While there is little spare cash floating around the UK economy, times are even tighter in Ireland, where the Bloom show, modelled on the RHS shows, will make its fourth appearance in June. Like the RHS, organiser Bord Bia also runs workshops for potential exhibitors, covering marketing and PR as well as sponsorship.
According to show organiser Gary Graham: "Our designers are not household names, so everyone is starting from the same point in terms of how established and credible they are.
"We are all adjusting to the world as it is now. There are no large dollops of funding, but there are opportunities to work together across the gardening industry - you need to get a team of partners together, including your suppliers."
The show has taken the approach that a high media profile offers sponsors a measurable return on their investment. "We aim to be on the front pages of the newspapers and last year that yielded an advertising value equivalent of EUR10.5m (£9.5m) - we would never have a budget like that to promote gardening," says Graham.
"We still have a lot of companies wanting to get involved that are looking for new ways to promote their goods and services. A lot of Irish companies have never been involved with a garden show before. Yet we have a very credible vehicle for brands."
QUILTING - THE FINANCIAL BURDEN
Designer Tony Smith landed a deal he says "would make a lot of designers very jealous" when he showed his Quilted Velvet garden at last year's Chelsea.
The luxury toilet paper manufacturer was looking to raise its profile among a more well-heeled demographic, for which it was prepared to spend "a couple of hundred thousand", he says.
"Every client is different, but it's easier if they have come to you. The Quilted Velvet PR company asked me to do three show gardens - I suppose it was a culmination of the reputation I had built up over the previous four years. It was proper money, with no grovelling to companies required.
"They gave me a brief, which included their colours and ethos and I came up with abstract designs around that.

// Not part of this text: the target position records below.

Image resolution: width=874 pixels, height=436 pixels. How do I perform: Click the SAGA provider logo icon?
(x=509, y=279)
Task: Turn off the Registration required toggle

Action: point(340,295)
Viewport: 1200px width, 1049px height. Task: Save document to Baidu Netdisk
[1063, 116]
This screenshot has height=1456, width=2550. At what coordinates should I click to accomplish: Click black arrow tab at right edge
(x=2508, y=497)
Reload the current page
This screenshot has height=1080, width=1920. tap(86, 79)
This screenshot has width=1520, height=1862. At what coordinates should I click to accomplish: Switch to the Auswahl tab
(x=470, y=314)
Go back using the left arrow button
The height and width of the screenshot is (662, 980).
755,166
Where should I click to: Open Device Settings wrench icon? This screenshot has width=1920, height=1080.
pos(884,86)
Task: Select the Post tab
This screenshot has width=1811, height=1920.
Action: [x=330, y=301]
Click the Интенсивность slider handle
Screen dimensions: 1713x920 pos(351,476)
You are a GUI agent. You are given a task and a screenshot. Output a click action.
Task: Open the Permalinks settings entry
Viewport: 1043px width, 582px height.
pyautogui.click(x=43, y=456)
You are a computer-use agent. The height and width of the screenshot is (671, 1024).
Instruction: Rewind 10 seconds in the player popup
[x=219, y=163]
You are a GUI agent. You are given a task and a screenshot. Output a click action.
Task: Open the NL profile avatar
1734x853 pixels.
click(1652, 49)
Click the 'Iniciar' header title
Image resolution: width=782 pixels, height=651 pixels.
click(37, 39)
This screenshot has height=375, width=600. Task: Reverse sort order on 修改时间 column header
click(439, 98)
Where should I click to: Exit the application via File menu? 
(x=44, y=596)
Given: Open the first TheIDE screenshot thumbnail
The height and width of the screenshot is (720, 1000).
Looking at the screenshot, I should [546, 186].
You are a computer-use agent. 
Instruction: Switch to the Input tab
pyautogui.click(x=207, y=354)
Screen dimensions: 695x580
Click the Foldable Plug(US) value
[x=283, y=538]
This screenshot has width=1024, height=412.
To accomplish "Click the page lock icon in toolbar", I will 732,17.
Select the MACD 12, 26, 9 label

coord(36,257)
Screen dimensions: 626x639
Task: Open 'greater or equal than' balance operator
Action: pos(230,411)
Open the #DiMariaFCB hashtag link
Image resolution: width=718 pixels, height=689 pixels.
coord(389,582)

But they didn't interfere in the artistic process - they just wanted something interesting enough to get noticed."
The show's high media profile yielded a 17-fold advertising value equivalent. "They were very pleased - it smashed their targets," says Smith.
"Once you get to the commercial end, there's quite a lot of money floating about, which for me made it worth getting to that position. But it's a lot harder in the current economic climate. In the past there have been gardens costing up to half a million pounds, but there won't be many of those this year."
Smith's next design will be an urban garden for artificial grass supplier EasiGrass at this year's Chelsea. "It's a bit of taboo breaking, though they are playing it low-key," he says. "You also have to get your design past the RHS. It might say no if it's too in your face. I have heard of horror stories of companies wanting product placements in gardens. It's a delicate balancing act."